**What to work on**
Locate each line in the listing below that contains the word "button", with case counting, and copy every such line.

**The input**
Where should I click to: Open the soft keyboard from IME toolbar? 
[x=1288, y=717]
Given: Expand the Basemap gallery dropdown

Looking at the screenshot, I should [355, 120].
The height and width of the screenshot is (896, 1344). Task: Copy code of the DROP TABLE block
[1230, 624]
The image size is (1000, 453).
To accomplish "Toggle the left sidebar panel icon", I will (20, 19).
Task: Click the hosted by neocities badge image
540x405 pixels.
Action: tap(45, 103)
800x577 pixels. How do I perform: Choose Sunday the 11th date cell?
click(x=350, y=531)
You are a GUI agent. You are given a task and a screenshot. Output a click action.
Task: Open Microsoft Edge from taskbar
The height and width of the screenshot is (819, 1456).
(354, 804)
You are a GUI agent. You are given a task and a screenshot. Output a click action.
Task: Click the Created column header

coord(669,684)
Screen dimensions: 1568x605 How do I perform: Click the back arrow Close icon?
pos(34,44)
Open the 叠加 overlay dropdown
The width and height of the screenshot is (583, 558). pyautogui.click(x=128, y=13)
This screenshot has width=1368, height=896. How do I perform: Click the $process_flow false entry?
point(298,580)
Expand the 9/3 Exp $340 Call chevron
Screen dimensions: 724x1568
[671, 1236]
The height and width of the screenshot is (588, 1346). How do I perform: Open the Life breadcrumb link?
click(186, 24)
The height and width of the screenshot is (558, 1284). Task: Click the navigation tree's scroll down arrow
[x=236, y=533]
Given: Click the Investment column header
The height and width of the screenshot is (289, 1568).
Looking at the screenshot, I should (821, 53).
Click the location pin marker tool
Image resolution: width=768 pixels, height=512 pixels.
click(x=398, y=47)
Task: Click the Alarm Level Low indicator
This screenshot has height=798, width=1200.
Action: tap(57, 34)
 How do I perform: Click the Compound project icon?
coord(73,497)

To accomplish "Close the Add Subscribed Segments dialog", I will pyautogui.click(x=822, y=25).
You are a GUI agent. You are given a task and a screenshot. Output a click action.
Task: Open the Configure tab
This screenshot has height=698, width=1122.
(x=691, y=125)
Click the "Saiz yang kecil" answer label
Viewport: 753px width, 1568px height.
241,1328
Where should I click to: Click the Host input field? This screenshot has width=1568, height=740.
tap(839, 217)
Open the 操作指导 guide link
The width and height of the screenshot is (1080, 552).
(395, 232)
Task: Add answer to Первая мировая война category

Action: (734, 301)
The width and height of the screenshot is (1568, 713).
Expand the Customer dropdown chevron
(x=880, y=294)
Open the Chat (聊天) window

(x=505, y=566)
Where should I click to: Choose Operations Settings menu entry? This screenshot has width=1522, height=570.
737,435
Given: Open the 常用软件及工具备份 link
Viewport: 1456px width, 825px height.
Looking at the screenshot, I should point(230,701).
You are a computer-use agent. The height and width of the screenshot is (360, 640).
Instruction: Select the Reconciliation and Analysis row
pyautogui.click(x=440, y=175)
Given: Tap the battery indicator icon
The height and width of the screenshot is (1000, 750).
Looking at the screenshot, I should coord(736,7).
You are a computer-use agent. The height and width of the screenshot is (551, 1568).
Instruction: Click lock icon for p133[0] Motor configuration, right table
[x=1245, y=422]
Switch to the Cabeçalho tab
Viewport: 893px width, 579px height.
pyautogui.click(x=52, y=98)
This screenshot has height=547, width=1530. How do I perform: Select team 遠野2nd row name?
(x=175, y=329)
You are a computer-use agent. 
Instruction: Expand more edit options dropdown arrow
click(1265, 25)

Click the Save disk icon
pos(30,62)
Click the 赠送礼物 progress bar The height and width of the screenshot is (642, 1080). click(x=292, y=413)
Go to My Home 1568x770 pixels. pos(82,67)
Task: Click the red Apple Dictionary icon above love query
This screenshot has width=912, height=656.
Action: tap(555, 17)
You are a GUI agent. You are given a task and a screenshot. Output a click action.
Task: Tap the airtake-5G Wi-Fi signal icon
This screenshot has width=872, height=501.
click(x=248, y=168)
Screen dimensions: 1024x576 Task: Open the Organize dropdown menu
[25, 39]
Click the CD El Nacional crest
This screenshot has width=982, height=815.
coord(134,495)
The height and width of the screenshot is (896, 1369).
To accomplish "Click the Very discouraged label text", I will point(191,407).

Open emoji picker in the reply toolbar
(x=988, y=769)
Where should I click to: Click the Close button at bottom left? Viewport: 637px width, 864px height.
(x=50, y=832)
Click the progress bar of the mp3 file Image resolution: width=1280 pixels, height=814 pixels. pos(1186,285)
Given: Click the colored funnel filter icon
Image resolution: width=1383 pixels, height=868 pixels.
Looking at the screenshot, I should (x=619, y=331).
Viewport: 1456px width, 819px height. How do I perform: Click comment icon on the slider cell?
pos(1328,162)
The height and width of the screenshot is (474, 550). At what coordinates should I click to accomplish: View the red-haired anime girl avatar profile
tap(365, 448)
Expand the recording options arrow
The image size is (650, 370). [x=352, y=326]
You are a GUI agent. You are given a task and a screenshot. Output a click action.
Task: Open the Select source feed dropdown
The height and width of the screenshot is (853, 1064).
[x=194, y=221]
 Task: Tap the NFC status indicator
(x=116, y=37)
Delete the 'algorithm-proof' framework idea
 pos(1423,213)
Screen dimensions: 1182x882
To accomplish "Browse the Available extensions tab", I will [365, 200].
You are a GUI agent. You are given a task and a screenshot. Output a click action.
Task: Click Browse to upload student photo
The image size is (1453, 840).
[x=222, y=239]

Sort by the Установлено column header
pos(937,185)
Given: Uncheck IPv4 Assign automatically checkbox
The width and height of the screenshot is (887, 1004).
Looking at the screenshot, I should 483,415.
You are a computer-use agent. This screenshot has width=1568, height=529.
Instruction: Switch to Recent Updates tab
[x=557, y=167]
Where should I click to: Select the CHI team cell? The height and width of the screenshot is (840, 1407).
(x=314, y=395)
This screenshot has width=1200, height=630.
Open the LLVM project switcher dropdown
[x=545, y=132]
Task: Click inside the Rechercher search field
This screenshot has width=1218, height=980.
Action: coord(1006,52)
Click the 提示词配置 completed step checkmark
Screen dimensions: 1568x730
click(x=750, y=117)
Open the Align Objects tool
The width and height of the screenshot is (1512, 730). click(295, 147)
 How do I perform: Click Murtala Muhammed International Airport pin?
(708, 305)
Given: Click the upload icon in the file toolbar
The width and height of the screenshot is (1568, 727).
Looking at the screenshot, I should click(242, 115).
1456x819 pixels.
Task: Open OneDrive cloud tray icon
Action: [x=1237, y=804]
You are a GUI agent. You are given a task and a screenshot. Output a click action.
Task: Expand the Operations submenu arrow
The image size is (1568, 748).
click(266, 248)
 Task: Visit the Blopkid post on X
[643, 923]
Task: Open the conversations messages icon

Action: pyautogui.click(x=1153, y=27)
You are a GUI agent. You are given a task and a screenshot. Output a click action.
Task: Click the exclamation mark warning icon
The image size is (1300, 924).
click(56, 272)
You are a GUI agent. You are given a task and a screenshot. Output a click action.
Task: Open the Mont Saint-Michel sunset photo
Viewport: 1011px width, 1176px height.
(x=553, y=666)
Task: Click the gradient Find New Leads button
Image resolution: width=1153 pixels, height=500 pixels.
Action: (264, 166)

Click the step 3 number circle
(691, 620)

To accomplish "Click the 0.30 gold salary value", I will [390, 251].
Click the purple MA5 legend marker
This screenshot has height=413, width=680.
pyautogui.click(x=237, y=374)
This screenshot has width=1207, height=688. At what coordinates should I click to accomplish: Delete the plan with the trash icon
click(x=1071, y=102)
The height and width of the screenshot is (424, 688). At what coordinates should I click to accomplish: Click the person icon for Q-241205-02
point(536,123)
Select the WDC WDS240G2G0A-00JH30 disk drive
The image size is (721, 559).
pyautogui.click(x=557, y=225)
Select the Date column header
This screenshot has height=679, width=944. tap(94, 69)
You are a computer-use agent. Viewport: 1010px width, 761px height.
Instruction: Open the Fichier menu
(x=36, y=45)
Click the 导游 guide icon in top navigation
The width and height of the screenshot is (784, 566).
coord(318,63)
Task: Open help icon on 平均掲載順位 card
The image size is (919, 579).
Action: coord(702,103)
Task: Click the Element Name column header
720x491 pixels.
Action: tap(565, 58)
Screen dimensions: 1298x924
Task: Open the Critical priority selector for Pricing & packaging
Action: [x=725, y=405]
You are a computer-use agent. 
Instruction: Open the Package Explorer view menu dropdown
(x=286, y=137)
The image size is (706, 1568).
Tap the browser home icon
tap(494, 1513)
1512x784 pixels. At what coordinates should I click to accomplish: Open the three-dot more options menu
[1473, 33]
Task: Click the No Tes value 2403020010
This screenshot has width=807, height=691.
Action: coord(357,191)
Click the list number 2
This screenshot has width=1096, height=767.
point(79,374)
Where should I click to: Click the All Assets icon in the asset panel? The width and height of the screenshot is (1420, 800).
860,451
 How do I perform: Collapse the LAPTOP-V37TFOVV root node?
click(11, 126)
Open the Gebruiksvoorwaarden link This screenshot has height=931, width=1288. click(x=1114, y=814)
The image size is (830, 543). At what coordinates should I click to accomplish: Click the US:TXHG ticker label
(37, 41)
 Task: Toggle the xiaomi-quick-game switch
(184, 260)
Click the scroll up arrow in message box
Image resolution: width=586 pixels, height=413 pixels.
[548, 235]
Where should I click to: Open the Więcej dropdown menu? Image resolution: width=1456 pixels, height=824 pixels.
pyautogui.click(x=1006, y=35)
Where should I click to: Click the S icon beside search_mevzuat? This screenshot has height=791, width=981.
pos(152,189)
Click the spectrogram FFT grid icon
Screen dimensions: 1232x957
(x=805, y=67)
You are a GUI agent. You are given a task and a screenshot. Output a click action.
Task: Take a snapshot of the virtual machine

**Answer in full**
Where should I click to: Click the Close button at bottom left? Viewport: 637px width, 864px height.
Task: Click the gradient Find New Leads button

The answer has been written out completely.